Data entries
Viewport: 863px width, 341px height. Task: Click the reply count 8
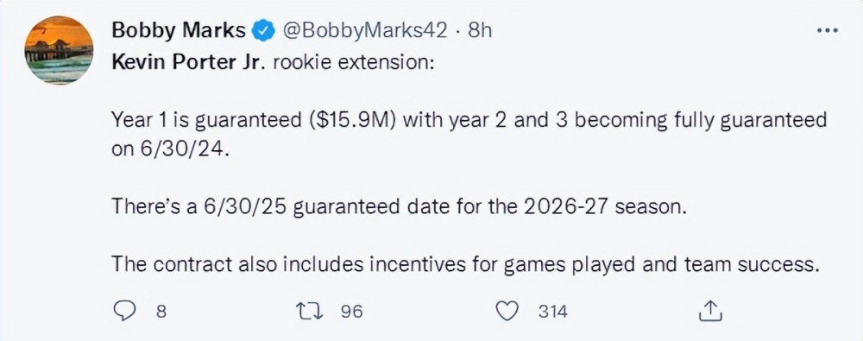[161, 312]
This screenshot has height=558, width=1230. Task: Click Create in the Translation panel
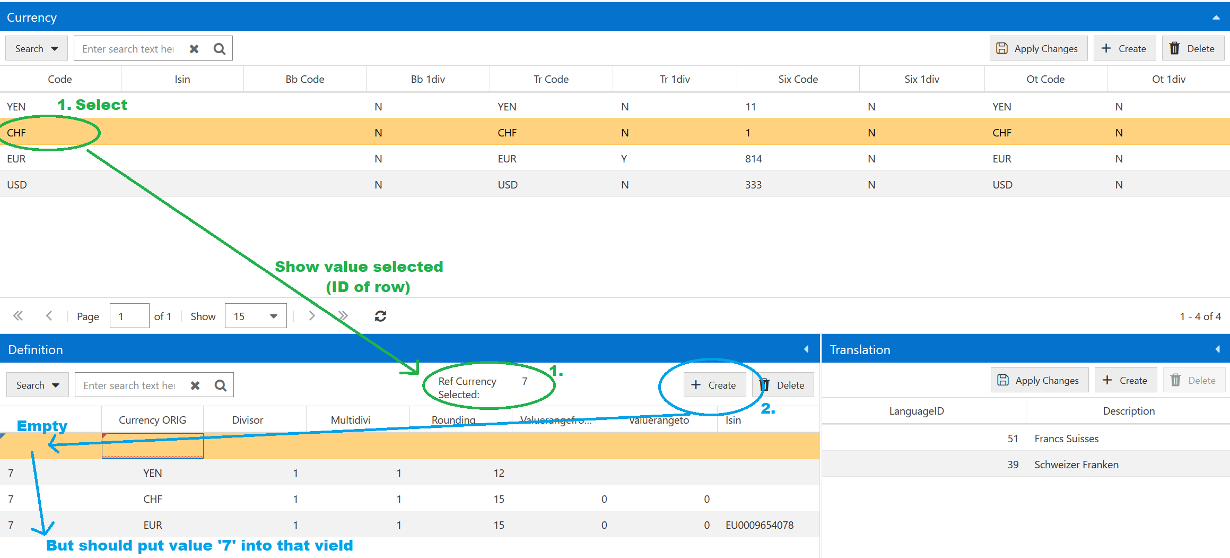coord(1126,380)
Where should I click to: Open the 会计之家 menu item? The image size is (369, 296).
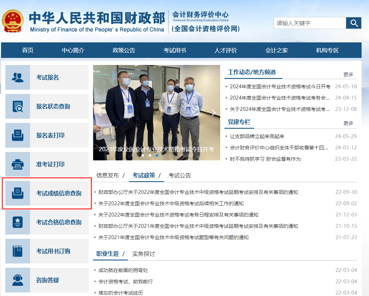[x=276, y=50]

* **Job**
Reproduce every line above verbatim, omitting the pictures.

* **Solution**
Viewport: 863px width, 341px height. Task: Click the reply count 8
[161, 312]
This screenshot has height=558, width=1230. Task: Click Create in the Translation panel
coord(1126,380)
Where should I click to: Open the 会计之家 menu item? The image size is (369, 296).
[x=276, y=50]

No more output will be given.